What protections do centralized exchange listings provide?
Reputable centralized exchanges (Blofin, Coinbase, Kraken, Binance) screen tokens before listing. The screening typically covers team identity verification, smart contract audit, liquidity, holder distribution, and regulatory status. Tokens that pass listing review at major exchanges have lower rug-pull risk than DEX-only tokens. The listing review is not perfect; some tokens that listed at major venues later turned out to be problematic. But the floor is substantially higher than DEX-direct deployment.

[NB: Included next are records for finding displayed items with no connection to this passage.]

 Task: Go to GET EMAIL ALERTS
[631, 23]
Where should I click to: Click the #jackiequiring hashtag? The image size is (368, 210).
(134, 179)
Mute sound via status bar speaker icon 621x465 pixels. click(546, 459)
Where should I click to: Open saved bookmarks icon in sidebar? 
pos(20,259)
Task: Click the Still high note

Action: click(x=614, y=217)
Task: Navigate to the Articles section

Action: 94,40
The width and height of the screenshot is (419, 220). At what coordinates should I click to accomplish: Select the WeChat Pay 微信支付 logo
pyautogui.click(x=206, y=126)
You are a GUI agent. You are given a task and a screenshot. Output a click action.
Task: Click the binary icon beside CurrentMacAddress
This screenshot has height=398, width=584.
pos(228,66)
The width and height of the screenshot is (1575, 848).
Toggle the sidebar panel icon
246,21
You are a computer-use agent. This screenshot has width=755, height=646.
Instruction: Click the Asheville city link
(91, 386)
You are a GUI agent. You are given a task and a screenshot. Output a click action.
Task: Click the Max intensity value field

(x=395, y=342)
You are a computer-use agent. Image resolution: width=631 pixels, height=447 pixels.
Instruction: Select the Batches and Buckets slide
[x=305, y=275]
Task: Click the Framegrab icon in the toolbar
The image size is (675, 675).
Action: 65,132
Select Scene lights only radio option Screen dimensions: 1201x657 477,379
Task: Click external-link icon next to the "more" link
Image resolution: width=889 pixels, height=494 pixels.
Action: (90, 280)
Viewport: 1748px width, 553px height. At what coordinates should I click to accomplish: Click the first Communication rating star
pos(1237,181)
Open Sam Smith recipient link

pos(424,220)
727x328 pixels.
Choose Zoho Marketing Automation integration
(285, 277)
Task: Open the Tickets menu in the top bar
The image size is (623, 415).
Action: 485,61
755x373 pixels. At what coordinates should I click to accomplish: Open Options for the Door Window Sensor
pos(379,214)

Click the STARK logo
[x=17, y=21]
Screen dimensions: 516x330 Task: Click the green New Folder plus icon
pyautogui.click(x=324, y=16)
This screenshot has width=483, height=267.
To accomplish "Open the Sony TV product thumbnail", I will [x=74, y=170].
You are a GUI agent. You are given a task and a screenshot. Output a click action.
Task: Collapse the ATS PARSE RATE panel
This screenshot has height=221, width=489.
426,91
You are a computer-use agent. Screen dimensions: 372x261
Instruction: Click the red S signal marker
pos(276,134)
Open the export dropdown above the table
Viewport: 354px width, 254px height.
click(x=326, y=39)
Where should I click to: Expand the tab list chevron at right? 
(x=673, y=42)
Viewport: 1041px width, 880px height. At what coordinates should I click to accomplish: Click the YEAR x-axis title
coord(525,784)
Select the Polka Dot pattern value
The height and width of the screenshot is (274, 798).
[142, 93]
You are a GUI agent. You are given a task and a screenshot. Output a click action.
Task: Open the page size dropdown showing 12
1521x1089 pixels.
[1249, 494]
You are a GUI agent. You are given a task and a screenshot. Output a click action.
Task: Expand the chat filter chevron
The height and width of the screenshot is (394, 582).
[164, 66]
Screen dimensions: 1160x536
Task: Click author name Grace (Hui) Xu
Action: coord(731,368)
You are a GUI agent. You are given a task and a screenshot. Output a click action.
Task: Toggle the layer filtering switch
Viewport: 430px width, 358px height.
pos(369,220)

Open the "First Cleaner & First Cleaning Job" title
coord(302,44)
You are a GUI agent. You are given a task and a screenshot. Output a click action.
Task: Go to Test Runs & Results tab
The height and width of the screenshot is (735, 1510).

What is the safest way to invest in new tokens?
Three rules. Wait for the token to have a track record (at least 3-6 months post-launch, ideally with one major market downturn survived). Buy through reputable exchanges that screen listings, not DEX-direct. Size positions assuming any new token may go to zero. The three rules together do not eliminate risk but they cap the downside and remove most of the rug-pull surface. The trade-off is missing some "100x" opportunities; the math says most of those "100x" outcomes are rugs in disguise.
Researched and written by the Blofin Academy editorial team with AI-assisted drafting. Primary sources include the Cernera et al. USENIX Security 2023 paper on BSC token rug-pull patterns, DappRadar's 2025 rug-pull tracking (via Cointelegraph), Solidus Labs research on the 300K-token scam corpus and 2M-victim count, the SEC complaint in the BitConnect case, DOJ coverage of the OneCoin $4B fraud, Washington Post coverage of the Squid Game Token rug pull, Decrypt's reporting on AnubisDAO, CertiK SkyNet product documentation, and the FBI Internet Crime Complaint Center reporting channel. All facts independently checked against cited sources current as of May 2026.
This article is educational and does not constitute financial, legal, or investment advice. Rug pull and exit scam risk are inherent to permissionless token deployment and unregulated platforms. The 5-red-flag framework reduces but does not eliminate risk. Past performance and current red-flag status do not guarantee future outcomes. Blofin does not list tokens that fail listing review; tokens listed on Blofin have undergone screening but the listing does not constitute investment advice.